More personal introductions: In groups of three, students interview one another on key items:

  • Month of your birth
  • If you could interview anyone - any real person, alive or dead - who would it be and why?
  • If you were stranded on a desert island, what music would you want with you on your MP3?

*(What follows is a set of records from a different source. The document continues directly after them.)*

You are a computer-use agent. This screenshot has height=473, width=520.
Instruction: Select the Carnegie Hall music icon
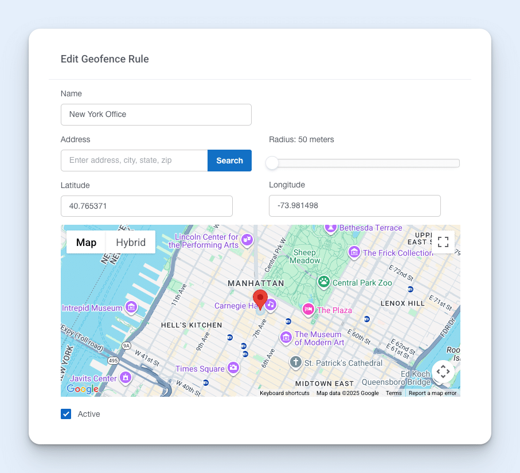pyautogui.click(x=271, y=306)
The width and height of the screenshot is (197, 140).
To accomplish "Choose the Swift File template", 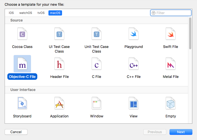I will pyautogui.click(x=171, y=34).
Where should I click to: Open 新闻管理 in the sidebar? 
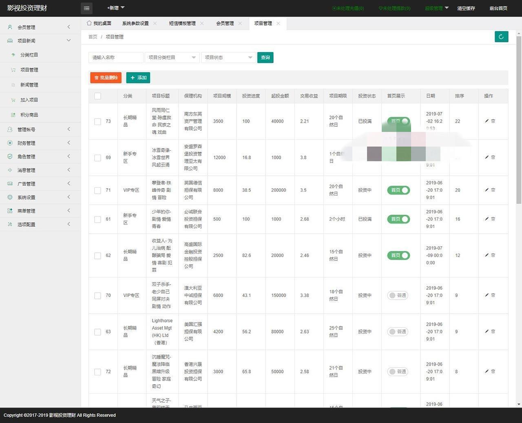click(29, 85)
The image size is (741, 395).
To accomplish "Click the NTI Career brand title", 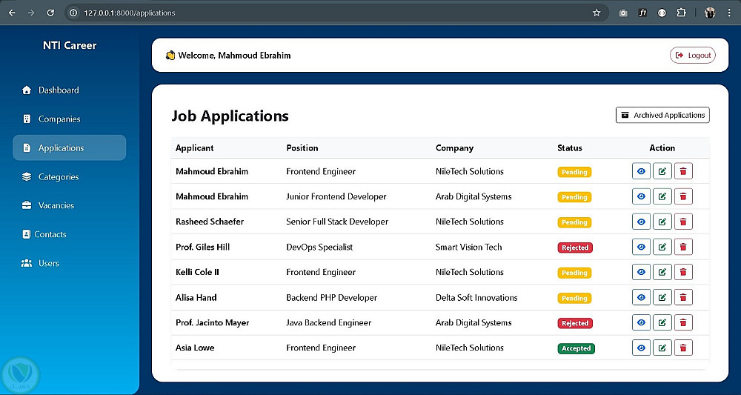I will pyautogui.click(x=70, y=45).
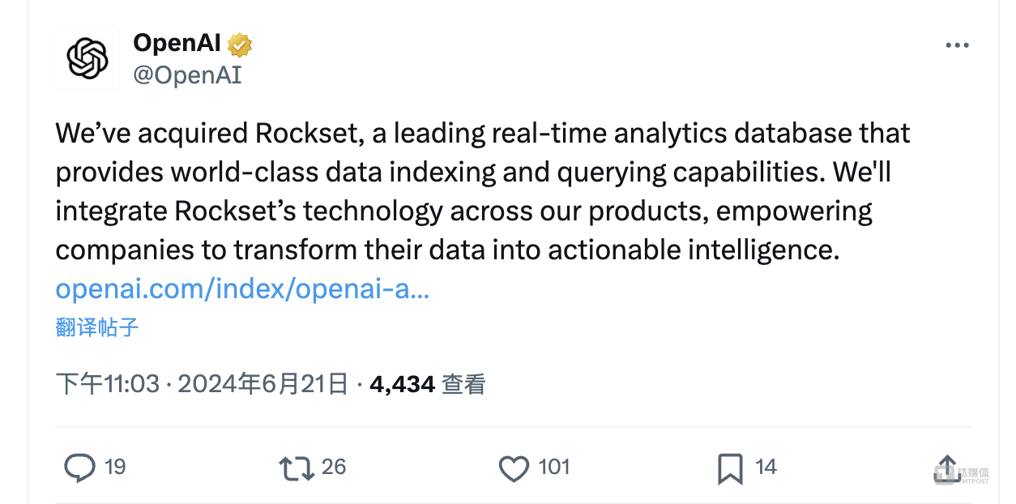The image size is (1016, 504).
Task: Click the OpenAI logo avatar
Action: point(87,58)
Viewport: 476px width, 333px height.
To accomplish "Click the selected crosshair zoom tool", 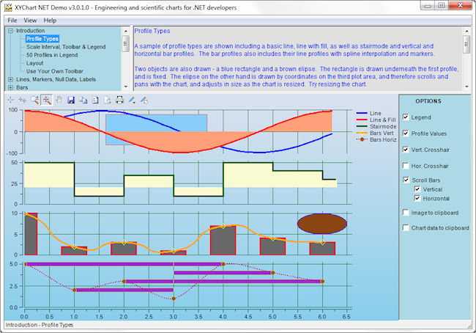I will 47,100.
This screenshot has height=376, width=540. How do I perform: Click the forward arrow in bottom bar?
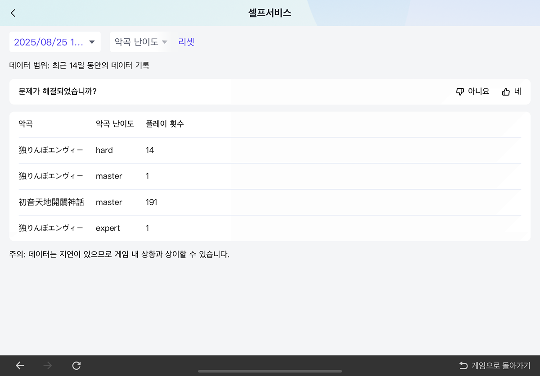click(48, 366)
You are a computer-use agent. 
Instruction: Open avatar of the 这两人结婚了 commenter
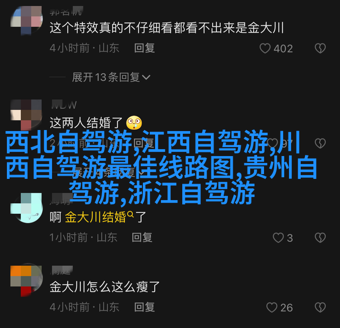point(27,115)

Introduction of the "I Am" poetry assignment DUE WEDNESDAY

Work time on "I Am"


Thu, Sept 1


DUE TODAY: Nothing


  • Browse around the web site to become familiar with it 

TODAY'S FOCUS: Introduction to the class, including content, rules and regs 


P2 = textbook checkout @

P4 = textbook checkout @

P5 = textbook checkout @


How to enter class

Your questions about the schedule, lunches, or classroom locations

Class rules and procedures

Includes restroom/"I forgot!" pass sheet

Mr. Rice introduction

Name games to learn names and something about others in the classroom

  • Action Syllables - With the group standing in a circle, have the participants each choose an action for every syllable of their name. Example: Elvis has 2 syllables, so he does a hip shake with “El” and snaps his fingers for “vis”. Once Elvis has done his action while saying his name, the whole group repeats. After the 2nd person does his/her name, the whole group repeats, then does Elvis’s again. And so on ‘til everyone’s done it.
  • Alliteration - "My name is Russell, and I like RADISHES." Everyone in turn gives a name and alliterative food or food type ("I'm Tina and I like THAI.") Then the circle tries to repeat as many as possible.
  • 3 Things In Common - Using a three-way Venn diagram, students will explore what traits and experiences they have in common, and what traits and experiences are unique to each person. Findings are recorded by students on a Venn diagram handout and reported to the class.